In fact, it’s brought to you by my elected representative in the House of Representatives, William Keating of Massachusetts’ 9th Congressional District, who became so indignant and self-righteous that the hearing he was attending had to adjourn prematurely.
Tuesday afternoon, the House Foreign Affairs’ Europe Subcommittee was meeting, presumably to discuss how to best arm European allies who openly despise the United States.
Whatever the agenda may have been, it was quickly overshadowed by one of the most meager outbursts I’ve ever seen. The fracas began when Europe Subcommittee Chair Rep. Keith Self [R-TX] recognized the new Congressman from Delaware, Rep. Sarah (Timothy) McBride [D-DE].
“I now recognized the Representative from Delaware, Mr. McBride,” stated Rep. Self.
You see, Mr. McBride prefers a different prefix. “Ms.” is the preferred nomenclature by the freshman congressman. Rep. McBride is a man. And though he goes to a salon instead of a barbershop, he is not a woman as he claims to be.
But Mr. McBride is used to this treatment, apparently. After taking a moment to process Rep. Self’s introduction, McBride retorted. “Thank you, Madam Chair.”
It was a quick “chair detecting the needle” moment that established there were ideologies at odds with each other on the subcommittee. And truthfully, nothing more needed to be said. Both sides had gotten their jabs in and business was to resume as scheduled.
What was unexpected was the half-witted knight in rusted armor, Rep. William Keating, making an absolute ass-clown of himself.
“Mr. Chairman, could you repeat your introduction again, please?” Apparently, the good congressman’s hearing is waning in his advanced age.
“Would you repeat what you just said,” Keating continued, “when you introduced a duly elected representative from the United States of America? Please!”

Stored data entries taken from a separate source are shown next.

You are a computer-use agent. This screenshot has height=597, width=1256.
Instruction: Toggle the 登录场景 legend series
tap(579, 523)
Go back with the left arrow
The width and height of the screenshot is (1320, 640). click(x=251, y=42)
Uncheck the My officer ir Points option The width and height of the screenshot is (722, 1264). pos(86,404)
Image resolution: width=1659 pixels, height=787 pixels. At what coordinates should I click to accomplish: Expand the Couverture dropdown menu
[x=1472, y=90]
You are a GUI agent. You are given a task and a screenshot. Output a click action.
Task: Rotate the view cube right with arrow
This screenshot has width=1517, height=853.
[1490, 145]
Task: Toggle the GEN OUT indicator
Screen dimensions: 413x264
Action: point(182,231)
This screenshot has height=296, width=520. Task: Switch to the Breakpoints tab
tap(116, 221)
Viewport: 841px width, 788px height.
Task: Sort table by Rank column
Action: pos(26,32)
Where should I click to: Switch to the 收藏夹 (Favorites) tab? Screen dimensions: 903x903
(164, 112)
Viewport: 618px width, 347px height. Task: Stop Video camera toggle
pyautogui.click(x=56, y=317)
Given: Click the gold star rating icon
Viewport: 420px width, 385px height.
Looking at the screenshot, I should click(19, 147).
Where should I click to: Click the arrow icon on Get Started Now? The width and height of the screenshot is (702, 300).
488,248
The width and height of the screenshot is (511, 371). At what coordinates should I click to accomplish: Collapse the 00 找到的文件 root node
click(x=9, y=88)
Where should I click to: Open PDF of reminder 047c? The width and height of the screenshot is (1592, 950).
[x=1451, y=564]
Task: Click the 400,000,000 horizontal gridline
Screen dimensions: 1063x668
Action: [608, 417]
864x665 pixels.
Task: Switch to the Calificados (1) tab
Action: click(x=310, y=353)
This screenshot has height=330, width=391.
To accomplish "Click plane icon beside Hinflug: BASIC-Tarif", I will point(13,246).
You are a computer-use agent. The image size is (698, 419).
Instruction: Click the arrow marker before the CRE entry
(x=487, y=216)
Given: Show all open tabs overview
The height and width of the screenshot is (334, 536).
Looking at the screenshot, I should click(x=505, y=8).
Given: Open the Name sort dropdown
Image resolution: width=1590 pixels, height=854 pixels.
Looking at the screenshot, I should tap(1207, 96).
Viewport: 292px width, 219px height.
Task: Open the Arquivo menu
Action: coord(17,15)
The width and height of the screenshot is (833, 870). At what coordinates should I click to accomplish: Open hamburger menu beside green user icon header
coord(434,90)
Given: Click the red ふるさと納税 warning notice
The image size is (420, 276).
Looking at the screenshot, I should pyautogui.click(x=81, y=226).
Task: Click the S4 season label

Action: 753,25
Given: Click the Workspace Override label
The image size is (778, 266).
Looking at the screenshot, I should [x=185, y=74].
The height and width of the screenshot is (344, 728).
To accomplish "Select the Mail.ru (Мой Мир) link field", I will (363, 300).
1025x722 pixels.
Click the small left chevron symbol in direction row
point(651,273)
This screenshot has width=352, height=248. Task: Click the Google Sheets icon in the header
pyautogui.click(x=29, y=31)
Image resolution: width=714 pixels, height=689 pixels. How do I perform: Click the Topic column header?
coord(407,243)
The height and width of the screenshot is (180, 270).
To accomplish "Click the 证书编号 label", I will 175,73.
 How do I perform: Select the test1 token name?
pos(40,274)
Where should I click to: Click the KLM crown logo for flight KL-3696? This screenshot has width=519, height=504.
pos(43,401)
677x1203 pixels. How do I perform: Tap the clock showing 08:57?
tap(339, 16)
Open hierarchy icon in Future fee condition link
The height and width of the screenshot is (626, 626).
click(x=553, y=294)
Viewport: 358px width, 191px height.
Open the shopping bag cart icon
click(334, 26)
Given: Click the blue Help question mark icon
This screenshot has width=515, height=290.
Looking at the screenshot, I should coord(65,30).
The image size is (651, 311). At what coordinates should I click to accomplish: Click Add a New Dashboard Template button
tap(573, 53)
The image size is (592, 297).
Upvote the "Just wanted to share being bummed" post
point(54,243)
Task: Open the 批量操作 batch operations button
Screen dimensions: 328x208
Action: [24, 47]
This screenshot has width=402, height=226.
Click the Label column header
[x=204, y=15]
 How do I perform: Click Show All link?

Keating’s volume increased with his last statement as he simultaneously began slamming the tip of his index finger onto the desk as he annunciated each syllable.
“I will,” said Rep. Self as he prepared to double down.
“The Representative from Delaware, Mr. McBride.”
The room went silent for a brief moment, but if you listened very carefully you could hear an atomic explosion emanating from between Keating’s ears.
“Mr. Chairman, you are out of order,” cried the longtime Massachusetts congressman. “Mr. Chairman, have you no decency?” Keating was screaming by now.
My congressman then threatened to walk out of the room if the chair did not introduce the biological male Rep. McBride “the right way.”
Congressman Self called Keating’s bluff for him and promptly adjourned the hearing.
Being from Massachusetts, it’s extremely easy for me to be envious of other states. I can’t say I’ve ever felt pride in a Senator or Representative that has hailed from the Bay State, and that includes the do-nothing Republicans that happen to win a seat once every twelve years or so. So Texas, what’s it like having politicians with gumption?
I’ve always thought of Keating as a mild-mannered, mostly well-meaning guy. In my old job, I interviewed him countless times, both for the news and for my talk show. I always enjoyed my run-ins with him. Sure, he was a nut when it came to climate issues. But its Massachusetts. What local pol isn’t?
But that was all before he lost his mind to that all-too-common virus: TDS.
This wasn’t the first time Keating has lost his cool on The Hill. Back in January of 2021, the Massachusetts congressman observed some National Guardsmen at the Dunkin’ Donuts inside the Capitol not wearing their facemasks. He had their sleeping quarters moved to the parking garage from where they had been stationed indoors.
And now Bill Keating has reached all-time beta status. William Keating, a 72-year-old man, stopped official proceedings to throw a temper tantrum to defend another full-grown man.
What does Keating expect in return for his chivalry? A date with the Delaware congressman? Flowers? A box of chocolates?
What does Mrs. Keating think of her husband putting the moves on a man?
It really is a surprise to see Keating defending what he thinks is a woman when he voted in against a bill to protect women and girls on athletic teams.
Bill Keating. Another great embarrassment in a long line of embarrassments elected to represent Massachusetts. I’m truly sorry, America. Please forgive us.